但這恰恰是問題所在:相信,不等于事實;立場,不能替代證據;曾經做過好事,不能為之后的錯誤兜底。
新聞人最應該懂這個道理。
調查記者的工作,就是不相信沒有證據的定性,就是質疑那些用”黑惡勢力”“危害社會”等大詞堆砌出來的敘事。這是基本功,也是職業良知。
但在這件事里,他做了完全相反的事情:把那些大詞,轉發給了數十個微信群,加了一句”還怕一張大字報嗎”,然后又發到了微博上。
“大字報”這個詞用得有意思。
大字報是什么?是沒有簽名、沒有核實、隨意定性、無從申辯的東西。湯計用這個詞描述的,是劉虎會怎么看待那篇文章。但他沒有想到,或者想到了也不在乎的是:他自己,正在傳播的,就是那種東西。
這是一種相當深刻的諷刺,不需要任何人刻意制造。這件事還有另一面,同樣值得一說。
劉虎是誰?是調查記者出身,做過大量揭黑報道,也因此積累了不少”對立面”。他的名字,在某些語境里,本身就是一個靶子。

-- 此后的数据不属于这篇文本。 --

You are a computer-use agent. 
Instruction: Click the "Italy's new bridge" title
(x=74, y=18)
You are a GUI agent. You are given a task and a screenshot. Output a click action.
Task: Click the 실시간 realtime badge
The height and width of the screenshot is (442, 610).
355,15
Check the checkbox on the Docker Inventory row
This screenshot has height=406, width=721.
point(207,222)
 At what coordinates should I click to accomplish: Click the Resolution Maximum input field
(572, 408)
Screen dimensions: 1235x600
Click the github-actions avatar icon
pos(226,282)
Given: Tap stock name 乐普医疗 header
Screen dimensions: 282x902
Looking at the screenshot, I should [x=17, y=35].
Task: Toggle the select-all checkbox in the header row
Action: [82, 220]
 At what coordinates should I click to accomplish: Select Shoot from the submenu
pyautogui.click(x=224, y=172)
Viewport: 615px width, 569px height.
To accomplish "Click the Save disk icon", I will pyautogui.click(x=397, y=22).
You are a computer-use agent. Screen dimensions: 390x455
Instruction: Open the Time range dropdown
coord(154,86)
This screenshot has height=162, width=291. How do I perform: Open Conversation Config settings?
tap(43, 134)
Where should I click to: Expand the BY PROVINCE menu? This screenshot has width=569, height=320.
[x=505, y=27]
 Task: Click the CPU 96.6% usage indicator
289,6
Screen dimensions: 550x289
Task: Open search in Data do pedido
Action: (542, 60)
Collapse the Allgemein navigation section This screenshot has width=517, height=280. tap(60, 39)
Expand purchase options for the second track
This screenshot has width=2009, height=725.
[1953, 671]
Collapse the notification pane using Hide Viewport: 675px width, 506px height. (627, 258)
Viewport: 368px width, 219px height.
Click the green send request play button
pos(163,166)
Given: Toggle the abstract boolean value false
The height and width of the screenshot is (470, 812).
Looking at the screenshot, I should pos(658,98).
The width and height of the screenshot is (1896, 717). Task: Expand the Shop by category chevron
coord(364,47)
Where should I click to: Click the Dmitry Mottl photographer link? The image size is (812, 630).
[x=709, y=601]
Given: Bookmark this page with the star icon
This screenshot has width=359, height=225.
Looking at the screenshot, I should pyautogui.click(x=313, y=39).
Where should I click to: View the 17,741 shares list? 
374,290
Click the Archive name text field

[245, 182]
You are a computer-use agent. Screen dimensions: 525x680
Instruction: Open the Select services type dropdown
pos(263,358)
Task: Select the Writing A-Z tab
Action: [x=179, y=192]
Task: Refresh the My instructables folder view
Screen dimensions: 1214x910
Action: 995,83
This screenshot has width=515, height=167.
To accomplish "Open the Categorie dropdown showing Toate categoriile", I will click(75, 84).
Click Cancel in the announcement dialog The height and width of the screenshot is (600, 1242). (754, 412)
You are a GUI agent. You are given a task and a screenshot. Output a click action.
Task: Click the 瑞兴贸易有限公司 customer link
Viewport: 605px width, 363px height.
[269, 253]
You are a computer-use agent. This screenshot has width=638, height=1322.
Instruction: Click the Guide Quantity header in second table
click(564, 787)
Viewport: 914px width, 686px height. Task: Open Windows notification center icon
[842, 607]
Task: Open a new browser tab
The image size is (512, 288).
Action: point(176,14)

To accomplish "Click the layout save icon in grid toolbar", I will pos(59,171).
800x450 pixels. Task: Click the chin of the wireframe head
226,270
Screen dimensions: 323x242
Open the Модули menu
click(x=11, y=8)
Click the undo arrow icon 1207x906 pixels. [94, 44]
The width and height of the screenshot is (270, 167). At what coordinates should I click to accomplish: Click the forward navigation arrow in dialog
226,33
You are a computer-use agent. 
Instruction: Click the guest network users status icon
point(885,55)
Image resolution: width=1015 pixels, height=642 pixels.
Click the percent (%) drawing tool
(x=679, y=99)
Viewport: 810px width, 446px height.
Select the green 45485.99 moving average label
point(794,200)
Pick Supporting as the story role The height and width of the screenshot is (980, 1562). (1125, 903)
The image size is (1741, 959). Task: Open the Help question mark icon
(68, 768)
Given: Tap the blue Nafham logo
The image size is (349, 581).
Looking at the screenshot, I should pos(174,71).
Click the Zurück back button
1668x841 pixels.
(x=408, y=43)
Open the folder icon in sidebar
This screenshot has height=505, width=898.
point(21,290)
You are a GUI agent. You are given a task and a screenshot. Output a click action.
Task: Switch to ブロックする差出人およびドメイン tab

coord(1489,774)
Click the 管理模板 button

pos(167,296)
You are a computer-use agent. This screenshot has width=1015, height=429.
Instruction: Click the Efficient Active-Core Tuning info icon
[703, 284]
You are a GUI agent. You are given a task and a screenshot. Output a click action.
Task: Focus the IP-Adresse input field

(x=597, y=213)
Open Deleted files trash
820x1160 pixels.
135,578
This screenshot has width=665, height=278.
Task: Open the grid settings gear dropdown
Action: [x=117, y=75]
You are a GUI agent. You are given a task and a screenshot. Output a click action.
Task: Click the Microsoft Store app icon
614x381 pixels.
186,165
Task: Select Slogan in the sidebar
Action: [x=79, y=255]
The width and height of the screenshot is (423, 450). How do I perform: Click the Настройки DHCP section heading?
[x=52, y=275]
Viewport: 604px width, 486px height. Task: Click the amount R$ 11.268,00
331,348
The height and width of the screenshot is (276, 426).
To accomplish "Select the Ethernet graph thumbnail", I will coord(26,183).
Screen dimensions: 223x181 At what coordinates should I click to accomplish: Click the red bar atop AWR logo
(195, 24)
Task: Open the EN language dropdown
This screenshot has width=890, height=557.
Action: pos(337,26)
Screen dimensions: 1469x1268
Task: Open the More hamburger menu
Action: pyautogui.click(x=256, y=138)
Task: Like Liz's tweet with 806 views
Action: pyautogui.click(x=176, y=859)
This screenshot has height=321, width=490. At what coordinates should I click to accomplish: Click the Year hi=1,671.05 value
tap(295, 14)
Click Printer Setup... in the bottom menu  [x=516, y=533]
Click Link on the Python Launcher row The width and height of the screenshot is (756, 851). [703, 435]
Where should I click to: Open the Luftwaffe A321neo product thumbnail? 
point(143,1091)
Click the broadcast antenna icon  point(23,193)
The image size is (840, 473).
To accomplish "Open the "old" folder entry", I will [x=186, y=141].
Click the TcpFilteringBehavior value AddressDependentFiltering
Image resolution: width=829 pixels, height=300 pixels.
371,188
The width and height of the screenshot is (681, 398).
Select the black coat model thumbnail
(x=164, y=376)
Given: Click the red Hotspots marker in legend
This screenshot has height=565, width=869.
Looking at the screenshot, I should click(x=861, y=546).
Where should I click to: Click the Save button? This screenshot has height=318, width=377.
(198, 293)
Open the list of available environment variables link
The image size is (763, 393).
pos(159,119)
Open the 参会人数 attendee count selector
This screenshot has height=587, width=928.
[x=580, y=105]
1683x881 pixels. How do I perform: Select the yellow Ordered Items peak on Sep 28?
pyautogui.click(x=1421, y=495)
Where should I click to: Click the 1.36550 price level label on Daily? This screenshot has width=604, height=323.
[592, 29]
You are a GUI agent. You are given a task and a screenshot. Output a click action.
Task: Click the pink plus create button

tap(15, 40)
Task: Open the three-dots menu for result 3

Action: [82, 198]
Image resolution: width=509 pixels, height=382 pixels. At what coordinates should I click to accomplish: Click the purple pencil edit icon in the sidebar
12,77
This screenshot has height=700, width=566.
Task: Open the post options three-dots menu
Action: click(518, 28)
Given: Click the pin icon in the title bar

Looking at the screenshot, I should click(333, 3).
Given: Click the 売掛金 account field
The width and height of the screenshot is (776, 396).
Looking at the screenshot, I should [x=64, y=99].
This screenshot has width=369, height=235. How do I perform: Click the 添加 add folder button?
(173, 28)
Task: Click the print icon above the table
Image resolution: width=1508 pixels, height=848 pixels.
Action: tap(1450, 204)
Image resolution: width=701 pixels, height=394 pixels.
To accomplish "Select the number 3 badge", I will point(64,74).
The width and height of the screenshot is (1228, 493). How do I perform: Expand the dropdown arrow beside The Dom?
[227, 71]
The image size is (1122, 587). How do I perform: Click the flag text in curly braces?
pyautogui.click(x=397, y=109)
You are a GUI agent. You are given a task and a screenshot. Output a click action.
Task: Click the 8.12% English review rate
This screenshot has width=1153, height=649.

這種背景下,一篇把他定性為”黑惡團伙代言人”的文章,受眾是精準的,傳播是有效的,傷害是真實的。
法院認定了這種傷害。兩級法院,一致認定。
但有意思的是,在網絡上,這件事被一些人解讀成”湯計被報復”“劉虎借司法打壓異見”。這種敘事不是沒有市場,尤其是在媒體人圈子里,對司法介入新聞爭端本能地抱有警惕,也是可以理解的。
問題是:案涉文章不是新聞報道,是污名文章。轉發者不是在發表意見,是在傳播未經核實的定性。法院判的不是”批評劉虎”,是”用侮辱性詞匯損害他人名譽”。
這兩件事,性質不同,不應混淆。
批評,可以犀利,可以偏激,甚至可以刻薄。但”網絡惡勢力團伙骨干”“涉黑余孽勾結”,這不是批評,而是給一個活人貼標簽,而且貼的是刑事性質的標簽,后果不是罵戰,是社會性損毀。
法律在這里劃的那條線,并不難理解。最后說一件小事,但我認為它是這整件事里最值得玩味的細節。
湯計說:“劉虎是真金,應該不怕火煉,還怕一張大字報嗎?”這句話的邏輯是:真正有實力的人,不應該在乎誹謗,一笑置之就好。
這種邏輯,我見過很多次。它通常出現在這樣一種場合:說這話的人,在做一件自己也知道不太站得住腳的事情,需要給對方的反應預先貼上”玻璃心”“搞不起”的標簽,以此掌握道德主動。
換句話說:“你要是告我,就說明你心虛;你要是不告我,就說明我說的是真的。”
這是一個封閉的邏輯,無解,也無恥。
結果是:劉虎去法院了。法院說:這是侵權。
然后,湯計沒有履行判決,去申請再審了。
高院說:駁回。
現在進入強制執行程序了。
我不知道接下來會發生什么。但我知道,真金的測試方式,是火,不是訴訟。而一個人在判決生效之后的選擇,比他說過的任何漂亮話,都更能說明問題。
爐火已經燒完了。我們都看到了結果。